The system could then pass near southeastern New England on Tuesday morning.
The weather from the mid-Atlantic to New England surrounding the showers and thunderstorms will be warm and humid on Monday into Tuesday, or very similar to July. Highs will be well into the 80s.
There will also be long breaks of rain-free weather in between the downpours.
According to AccuWeather.com Senior Meteorologist Dave Dombek, "While areas close to the track of Ana and just ahead of the front coming could have enhanced thunderstorms and rainfall, immediately west of Ana there may be a zone where it rains very little and stays relatively sunny."
Ana is not likely to bring beach erosion to the mid-Atlantic and New England coast, since the storm will have weakened significantly before passing nearby. Some moderate wave action will propagate northward from where the storm was stronger off the Carolinas.
Small craft venturing offshore should use caution as Ana could still generate locally gusty squalls and rough seas Monday into Tuesday.

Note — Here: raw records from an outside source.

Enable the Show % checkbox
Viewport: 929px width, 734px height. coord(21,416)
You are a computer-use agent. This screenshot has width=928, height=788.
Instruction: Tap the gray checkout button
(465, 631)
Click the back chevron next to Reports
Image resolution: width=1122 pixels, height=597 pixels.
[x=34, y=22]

After the remains of Ana move away and the front sweeps through, temperatures and humidity levels will be slashed.
High temperatures on Wednesday will be 10-20 degrees lower, when compared to the weekend with noticeably cooler nights from Pittsburgh and Buffalo, New York, to Washington, D.C., Philadelphia, New York City and Boston.
Temperatures in a few locations of the central Appalachians could flirt with frosty levels by Thursday morning.